Today I will demonstrate just how much difference this anomaly can make. At the moment I am tracking a betting method based on a combination of racing selection strategy and financial trading methods. At first glance the option of betting to BFSP seemed more attractive than taking a price provided you can find some sort of stake threshold by which you do not cannabalise your own BFSP with the size of your stake.

Using the odds displayed when you download your betting summary to calculate a level stake PL to BFSP I get the following results when comparing backing the selections to available price compared to BFSP.

Available price,  Bets = 1717 PL = +27.3 points after comm

SP Price, Bets 1717 PL = +35.2 points after comm

A small increase using BFSP

Of course things are never that simple and the  prices handed to me via the Betfair download do not account for R4’s. Now taking the the profit by calculating the winnings divided by the bet stake we get the following profit for the two categories

Available price Bets 1717 PL -3.04 points after comm

Bets 1717 PL = +22.1 points after comm

The profit from then live prices simply has not survived the R4’s occurred during the time from taking the bets in the last few minutes to off time. The BFSP’s however will have fewer R4’s, perhaps only being affected by markets that have not reformed perhaps due to a stall non entry. There was a 0.7% drop in ROI when the R4’s on BFSP were accounted for.

Conclusion – You need to make sure when calculating points profit on bet summaries that you use the profit divided by stake and not the price to calculate. Also when assessing new strategies retrospectively to BFSP you need to account for late R4’s. A reduction of 1% on ROI would seem prudent.

Betfair SP’s

I have mentioned before about the fact that Betfair SP’s seem to produce a race overround or should I say underround, below 100% on a good number of races. A possible explanation for this was put forward by a member of the Smartersig email forum

The member stated the following which I have to admit I had overlooked.

I assume that I’m not alone in using Betfair SPs as the benchmark to assess the profitability of a potential new system.  Of course there’s an argument that this isn’t entirely accurate as your own theoretical bets might have altered the BFSP but nothing is perfect.

However, I recently noticed that Betfair SPs are NOT recalculated to allow for Rule 4 deductions after a late withdrawal.  I know that Betfair apply their own deduction to any bets (whether a price was taken or BFSP) but had assumed that SPs would be re-normalised after the race to account for this.  Unfortunately it seems they are not, and the historical BFSPs that are released by Betfair in CSV format (or on the Timeform website) do not account for withdrawals.  As far as I know there’s no easy way to get this information, so it means that the profit/loss of any system researched using Betfair SPs is flawed because of this.

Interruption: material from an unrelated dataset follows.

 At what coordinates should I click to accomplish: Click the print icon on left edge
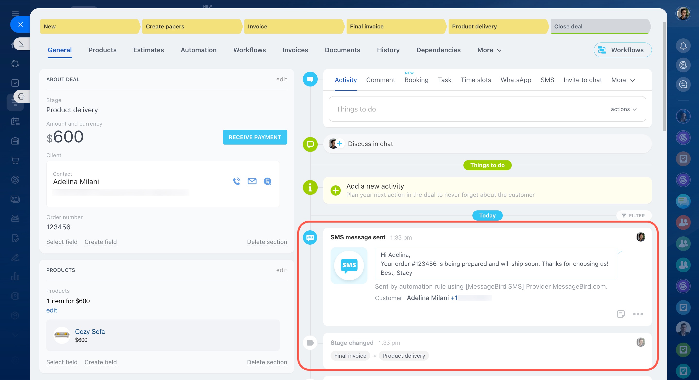(x=21, y=97)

The other thing to watch is dead-heats as this will also affect the bottom line.  It’s relatively straightforward to calculate in Win markets but it becomes more complex in place markets.  For instance if there’s a 6-runner race with 2-places paid out in the place market and your horse dead-heats for first place then the dead heat is irrelevant.  It will be treated as a full-stake bet.  However if another horse wins and your horse dead-heats for second in the place market then your return will be calculated to a half stake.  In other words there’s no ‘one size fits all’ solution for dealing with dead-heats.

The main point is about the Rule 4’s though.  Just wondering if anyone else has dealt with this issue before?  it’s hard to assess how much it might actually affect the ‘true’ bottom line of a researched sequence of 1000s of bets.

Clearly a pinch of salt is needed when assessing any betting approach to Betfair SP which these days is the common method used. There is probably less of a problem with NH racing as the bulk of late withdrawels will be stll problems on the flat.
One possible simple solution would be to readjust all prices so that a book which comes out at sub 100 is normalised to around 101 or 102% which is more likely to reflect the true BFSP after R4’s. If there is any interest in this topic I could look into it further. If the writer of the above is correct then there should be some whopping underrounds when an even money shot gets withdrawn at the stalls.